**Exercise passage:**
My office-mate this trip, Murray, is a Nobel Laureate, but we never saw him. I’m guessing he’s really really smart though.

On our last trip I described crossing the Great Divide on our way through New Mexico. I thought it was funny, because it’s essentially flat desert down there, and the Divide is just not that impressive. However, McKee was kind enough to explain to me that if I really crossed the Great Divide, then I was actually thousands of miles north of where I thought I was, in the Yukon, between the Arctic and Pacific Oceans. So. To the best of my knowledge, I never really left New Mexico that day. When I crossed the divide, I didn’t really cross the Great Divide, I crossed some other divide, that sometimes seems great, but not in New Mexico. We crossed the Continental Divide.

I thought this campground looked quiet when we first got here, but I was wrong. Wrong, wrong, wrong. The birds go off at about 5:30, and they don’t stop yelling all day long. They go till dark. What a racquet! But it’s a horrible place for birdwatching. All these birds making all this noise, but the only ones you can see are the robins. The rest are all little warblers off in the woods warbling their little hearts out. You can't see them from very far away, but if you go in search of them, they shut up whenever you get close. Contrary little creatures. There are fifty camping spaces carved out of an aspen/oak brush forest with views of the mountains surrounding. Nice spot.

(Records in a dataset)
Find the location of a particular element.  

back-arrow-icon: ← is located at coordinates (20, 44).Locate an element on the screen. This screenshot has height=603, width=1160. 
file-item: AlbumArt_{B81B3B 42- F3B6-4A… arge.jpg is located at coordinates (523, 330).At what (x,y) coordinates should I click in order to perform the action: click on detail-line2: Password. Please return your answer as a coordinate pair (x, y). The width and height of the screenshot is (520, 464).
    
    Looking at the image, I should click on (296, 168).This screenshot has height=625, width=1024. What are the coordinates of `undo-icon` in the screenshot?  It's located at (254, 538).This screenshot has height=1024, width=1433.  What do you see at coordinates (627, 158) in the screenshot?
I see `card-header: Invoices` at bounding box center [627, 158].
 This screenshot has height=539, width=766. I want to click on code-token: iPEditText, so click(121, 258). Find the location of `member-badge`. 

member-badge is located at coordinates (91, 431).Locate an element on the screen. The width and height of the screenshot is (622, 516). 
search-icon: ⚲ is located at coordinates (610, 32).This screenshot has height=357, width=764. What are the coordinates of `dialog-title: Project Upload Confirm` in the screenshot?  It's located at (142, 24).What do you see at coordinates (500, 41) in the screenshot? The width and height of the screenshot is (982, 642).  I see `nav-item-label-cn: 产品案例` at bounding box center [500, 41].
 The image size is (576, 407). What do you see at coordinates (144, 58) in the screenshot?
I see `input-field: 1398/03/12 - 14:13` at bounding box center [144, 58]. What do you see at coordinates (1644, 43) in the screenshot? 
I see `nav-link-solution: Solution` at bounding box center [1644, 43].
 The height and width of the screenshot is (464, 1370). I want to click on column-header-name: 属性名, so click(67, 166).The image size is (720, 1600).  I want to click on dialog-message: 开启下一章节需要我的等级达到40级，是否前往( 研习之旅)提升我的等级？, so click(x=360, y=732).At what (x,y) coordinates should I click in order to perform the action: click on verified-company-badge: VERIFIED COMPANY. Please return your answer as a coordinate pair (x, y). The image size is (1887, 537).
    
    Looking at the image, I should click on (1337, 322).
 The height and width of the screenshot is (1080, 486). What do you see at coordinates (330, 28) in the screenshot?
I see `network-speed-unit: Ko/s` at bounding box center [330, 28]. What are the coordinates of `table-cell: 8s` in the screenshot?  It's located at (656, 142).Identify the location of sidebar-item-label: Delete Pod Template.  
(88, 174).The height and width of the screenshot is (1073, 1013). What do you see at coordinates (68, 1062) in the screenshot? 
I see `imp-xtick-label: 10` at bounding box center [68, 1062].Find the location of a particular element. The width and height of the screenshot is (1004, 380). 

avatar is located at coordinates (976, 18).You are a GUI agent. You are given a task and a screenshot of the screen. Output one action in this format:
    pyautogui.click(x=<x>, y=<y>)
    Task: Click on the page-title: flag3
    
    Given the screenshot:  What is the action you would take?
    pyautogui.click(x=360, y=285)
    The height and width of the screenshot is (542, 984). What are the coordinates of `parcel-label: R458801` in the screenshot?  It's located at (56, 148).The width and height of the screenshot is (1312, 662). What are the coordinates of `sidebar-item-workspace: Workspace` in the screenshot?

**List of tasks:**
1. According to the campground passage, how many camping spaces are there?
2. Resume the campground passage from where it stops.

**Numbered answers:**
1. Fifty.

2.
We got the satellite TV rig out to test it. We had it installed and tested in Louisville. Everything worked just right, while we were in our driveway. So to test it under actual field conditions, we set it up, pointed it to where the satellite should be …, and nothing happened. No cell phone reception, so we couldn’t call for help. Next time we drove into Aspen, we called the 1-800 help line and they gave us some hints, so back we went to mess with it some more. I set the tripod up on the roof of the motorhome to get a better shot at the satellite. We made progress, but the screen told us we couldn’t actually watch any of the channels until we subscribed to them first. Of course, we have already subscribed. So Judy drove back down the road toward town until she could get cell phone reception, called the 1-800 number again, and relayed instructions to me over the walkie talkie, and I read error messages back to her until they had all the satellites talking to each other in the appropriate languages, and it all worked perfectly. Judy came back and we shut the television off for the rest of the trip. After all, who would want to go out into this wonderful wilderness and sit and watch television?

Oops. The sky clouded up for a thunderstorm in the middle of a hot sunny day, and the amp meter went down from 5.5 amps to 0.5 amps. Several cloudy days in a row could send us off in search of a different system. Good thing that doesn’t happen very often anywhere.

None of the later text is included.